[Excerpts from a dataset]

--*--

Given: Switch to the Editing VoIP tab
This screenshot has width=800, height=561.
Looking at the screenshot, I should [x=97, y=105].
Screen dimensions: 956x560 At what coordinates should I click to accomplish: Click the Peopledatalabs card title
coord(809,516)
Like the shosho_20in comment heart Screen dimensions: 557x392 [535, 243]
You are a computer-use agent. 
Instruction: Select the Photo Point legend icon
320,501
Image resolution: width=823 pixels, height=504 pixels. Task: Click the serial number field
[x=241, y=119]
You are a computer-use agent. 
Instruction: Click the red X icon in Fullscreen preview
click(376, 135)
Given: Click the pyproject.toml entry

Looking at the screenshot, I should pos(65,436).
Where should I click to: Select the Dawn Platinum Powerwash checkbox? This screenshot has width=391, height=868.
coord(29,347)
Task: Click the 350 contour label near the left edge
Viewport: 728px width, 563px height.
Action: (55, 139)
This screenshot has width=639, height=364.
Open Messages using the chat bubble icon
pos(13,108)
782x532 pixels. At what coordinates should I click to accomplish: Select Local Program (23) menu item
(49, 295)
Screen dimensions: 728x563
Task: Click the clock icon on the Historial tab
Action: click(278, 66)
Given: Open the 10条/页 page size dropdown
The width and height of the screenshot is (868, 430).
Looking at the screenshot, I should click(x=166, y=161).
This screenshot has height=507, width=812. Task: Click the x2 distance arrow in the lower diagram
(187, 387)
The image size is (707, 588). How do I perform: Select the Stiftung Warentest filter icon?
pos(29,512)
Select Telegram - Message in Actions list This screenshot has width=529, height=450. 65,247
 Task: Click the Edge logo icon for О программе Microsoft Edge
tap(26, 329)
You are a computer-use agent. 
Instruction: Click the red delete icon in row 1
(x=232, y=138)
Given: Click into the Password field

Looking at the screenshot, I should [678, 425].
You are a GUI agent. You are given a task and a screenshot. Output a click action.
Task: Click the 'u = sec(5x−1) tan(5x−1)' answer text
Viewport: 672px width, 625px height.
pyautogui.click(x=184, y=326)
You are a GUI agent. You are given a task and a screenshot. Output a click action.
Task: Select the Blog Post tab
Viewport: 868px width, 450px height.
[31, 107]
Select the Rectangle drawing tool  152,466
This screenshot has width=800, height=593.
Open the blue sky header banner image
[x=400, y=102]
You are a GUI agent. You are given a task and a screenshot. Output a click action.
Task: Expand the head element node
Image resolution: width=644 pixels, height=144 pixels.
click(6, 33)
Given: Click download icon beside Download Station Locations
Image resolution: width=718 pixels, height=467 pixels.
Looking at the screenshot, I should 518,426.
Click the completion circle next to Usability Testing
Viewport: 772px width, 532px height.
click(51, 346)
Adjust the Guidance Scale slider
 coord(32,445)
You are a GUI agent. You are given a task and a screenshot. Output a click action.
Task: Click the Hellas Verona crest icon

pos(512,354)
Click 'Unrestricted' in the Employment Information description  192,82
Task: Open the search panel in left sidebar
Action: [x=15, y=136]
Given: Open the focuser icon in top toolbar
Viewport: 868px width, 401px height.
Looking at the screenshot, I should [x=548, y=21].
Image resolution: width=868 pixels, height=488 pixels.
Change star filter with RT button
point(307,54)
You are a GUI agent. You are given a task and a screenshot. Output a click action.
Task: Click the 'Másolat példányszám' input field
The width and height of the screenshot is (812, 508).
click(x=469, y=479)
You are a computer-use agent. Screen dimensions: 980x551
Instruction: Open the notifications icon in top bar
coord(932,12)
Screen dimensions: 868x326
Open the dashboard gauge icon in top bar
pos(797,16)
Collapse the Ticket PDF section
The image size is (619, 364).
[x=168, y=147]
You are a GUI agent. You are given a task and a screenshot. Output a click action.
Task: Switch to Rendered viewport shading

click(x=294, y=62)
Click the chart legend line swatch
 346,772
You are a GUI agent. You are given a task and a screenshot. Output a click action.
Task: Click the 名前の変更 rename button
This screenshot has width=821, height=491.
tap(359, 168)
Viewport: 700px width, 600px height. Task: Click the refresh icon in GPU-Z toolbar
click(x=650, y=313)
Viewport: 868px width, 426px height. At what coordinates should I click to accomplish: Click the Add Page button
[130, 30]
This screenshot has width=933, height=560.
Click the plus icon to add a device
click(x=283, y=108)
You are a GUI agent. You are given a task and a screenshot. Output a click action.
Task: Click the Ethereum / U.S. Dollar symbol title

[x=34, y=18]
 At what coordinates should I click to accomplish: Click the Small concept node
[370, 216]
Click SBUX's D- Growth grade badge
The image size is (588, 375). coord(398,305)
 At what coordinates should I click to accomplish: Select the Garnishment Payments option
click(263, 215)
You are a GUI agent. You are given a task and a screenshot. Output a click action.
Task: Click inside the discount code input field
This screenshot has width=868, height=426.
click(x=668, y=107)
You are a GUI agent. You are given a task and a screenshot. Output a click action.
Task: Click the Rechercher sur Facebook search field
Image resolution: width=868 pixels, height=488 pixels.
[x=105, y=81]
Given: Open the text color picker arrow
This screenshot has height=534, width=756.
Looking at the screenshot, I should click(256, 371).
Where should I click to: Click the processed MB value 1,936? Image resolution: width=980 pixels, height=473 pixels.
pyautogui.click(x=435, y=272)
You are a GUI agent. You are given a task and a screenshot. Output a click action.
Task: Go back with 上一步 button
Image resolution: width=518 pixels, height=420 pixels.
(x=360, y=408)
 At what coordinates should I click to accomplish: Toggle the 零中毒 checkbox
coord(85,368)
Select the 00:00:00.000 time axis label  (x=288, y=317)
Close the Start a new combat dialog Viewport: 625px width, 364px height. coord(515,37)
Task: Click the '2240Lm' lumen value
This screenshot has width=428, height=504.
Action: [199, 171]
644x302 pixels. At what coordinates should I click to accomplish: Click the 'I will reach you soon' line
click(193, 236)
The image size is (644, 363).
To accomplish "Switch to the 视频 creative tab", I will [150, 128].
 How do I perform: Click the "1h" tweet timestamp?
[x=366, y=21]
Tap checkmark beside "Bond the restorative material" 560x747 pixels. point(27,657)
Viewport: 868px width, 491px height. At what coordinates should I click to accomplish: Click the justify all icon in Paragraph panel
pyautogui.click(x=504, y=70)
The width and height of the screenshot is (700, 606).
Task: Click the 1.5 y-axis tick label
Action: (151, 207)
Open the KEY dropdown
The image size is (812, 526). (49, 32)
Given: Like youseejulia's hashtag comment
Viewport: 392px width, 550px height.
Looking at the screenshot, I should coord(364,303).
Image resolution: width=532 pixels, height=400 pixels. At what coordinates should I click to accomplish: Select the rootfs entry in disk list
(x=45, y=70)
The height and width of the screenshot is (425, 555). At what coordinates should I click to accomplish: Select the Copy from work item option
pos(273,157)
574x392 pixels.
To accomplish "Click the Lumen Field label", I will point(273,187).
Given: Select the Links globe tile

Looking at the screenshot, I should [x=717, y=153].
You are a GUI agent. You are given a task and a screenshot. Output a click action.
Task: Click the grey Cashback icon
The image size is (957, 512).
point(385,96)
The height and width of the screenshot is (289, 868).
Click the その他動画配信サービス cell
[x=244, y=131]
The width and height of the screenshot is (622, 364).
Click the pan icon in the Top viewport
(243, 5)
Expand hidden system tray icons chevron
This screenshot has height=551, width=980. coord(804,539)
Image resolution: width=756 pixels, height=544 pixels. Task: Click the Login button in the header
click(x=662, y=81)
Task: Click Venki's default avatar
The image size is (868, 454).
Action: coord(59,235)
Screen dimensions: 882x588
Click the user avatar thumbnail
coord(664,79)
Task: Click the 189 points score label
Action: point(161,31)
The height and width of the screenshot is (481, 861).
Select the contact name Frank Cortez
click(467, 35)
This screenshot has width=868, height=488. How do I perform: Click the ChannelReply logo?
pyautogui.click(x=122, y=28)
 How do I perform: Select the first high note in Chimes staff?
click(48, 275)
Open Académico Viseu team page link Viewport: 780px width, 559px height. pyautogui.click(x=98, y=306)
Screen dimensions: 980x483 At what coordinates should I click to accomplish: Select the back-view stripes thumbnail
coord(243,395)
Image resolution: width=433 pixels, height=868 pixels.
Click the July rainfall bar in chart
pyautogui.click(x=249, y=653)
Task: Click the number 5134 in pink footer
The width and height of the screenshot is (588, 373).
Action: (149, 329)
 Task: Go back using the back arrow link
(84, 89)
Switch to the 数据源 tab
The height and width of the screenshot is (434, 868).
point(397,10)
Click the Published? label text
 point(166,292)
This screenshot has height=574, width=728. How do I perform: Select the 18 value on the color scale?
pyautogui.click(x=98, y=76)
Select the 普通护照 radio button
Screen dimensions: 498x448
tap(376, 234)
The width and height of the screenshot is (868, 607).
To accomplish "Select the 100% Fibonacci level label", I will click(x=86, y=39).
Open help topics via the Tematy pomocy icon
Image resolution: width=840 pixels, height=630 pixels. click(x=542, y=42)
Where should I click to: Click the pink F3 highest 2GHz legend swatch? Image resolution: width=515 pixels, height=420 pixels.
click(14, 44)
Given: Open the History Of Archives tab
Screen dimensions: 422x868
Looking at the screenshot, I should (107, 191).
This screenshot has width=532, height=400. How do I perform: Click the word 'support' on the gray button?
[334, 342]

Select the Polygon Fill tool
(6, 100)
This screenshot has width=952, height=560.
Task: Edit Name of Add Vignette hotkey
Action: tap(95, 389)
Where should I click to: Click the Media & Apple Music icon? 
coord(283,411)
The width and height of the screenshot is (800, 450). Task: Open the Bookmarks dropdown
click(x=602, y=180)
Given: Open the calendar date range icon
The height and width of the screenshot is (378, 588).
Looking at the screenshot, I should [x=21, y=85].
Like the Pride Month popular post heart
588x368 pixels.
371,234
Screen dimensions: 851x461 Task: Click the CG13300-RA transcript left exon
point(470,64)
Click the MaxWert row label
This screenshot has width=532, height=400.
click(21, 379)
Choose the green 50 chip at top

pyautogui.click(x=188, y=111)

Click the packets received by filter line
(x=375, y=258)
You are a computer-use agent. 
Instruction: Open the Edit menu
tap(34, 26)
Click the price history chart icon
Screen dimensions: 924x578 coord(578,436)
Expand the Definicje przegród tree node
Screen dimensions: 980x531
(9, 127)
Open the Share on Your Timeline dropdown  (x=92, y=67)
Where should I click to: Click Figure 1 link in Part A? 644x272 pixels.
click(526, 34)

--*--

**EXERCISE OBJECTIVE:**
Your answer must consist only of the lines from the start of the records above through the line with "Task: Select the Blog Post tab", each retyped exactly.

**ANSWER TO THE EXERCISE:**
Given: Switch to the Editing VoIP tab
This screenshot has width=800, height=561.
Looking at the screenshot, I should [x=97, y=105].
Screen dimensions: 956x560 At what coordinates should I click to accomplish: Click the Peopledatalabs card title
coord(809,516)
Like the shosho_20in comment heart Screen dimensions: 557x392 [535, 243]
You are a computer-use agent. 
Instruction: Select the Photo Point legend icon
320,501
Image resolution: width=823 pixels, height=504 pixels. Task: Click the serial number field
[x=241, y=119]
You are a computer-use agent. 
Instruction: Click the red X icon in Fullscreen preview
click(376, 135)
Given: Click the pyproject.toml entry

Looking at the screenshot, I should pos(65,436).
Where should I click to: Select the Dawn Platinum Powerwash checkbox? This screenshot has width=391, height=868.
coord(29,347)
Task: Click the 350 contour label near the left edge
Viewport: 728px width, 563px height.
Action: (55, 139)
This screenshot has width=639, height=364.
Open Messages using the chat bubble icon
pos(13,108)
782x532 pixels. At what coordinates should I click to accomplish: Select Local Program (23) menu item
(49, 295)
Screen dimensions: 728x563
Task: Click the clock icon on the Historial tab
Action: click(278, 66)
Given: Open the 10条/页 page size dropdown
The width and height of the screenshot is (868, 430).
Looking at the screenshot, I should click(x=166, y=161).
This screenshot has height=507, width=812. Task: Click the x2 distance arrow in the lower diagram
(187, 387)
The image size is (707, 588). How do I perform: Select the Stiftung Warentest filter icon?
pos(29,512)
Select Telegram - Message in Actions list This screenshot has width=529, height=450. 65,247
 Task: Click the Edge logo icon for О программе Microsoft Edge
tap(26, 329)
You are a computer-use agent. 
Instruction: Click the red delete icon in row 1
(x=232, y=138)
Given: Click into the Password field

Looking at the screenshot, I should [678, 425].
You are a GUI agent. You are given a task and a screenshot. Output a click action.
Task: Click the 'u = sec(5x−1) tan(5x−1)' answer text
Viewport: 672px width, 625px height.
pyautogui.click(x=184, y=326)
You are a GUI agent. You are given a task and a screenshot. Output a click action.
Task: Select the Blog Post tab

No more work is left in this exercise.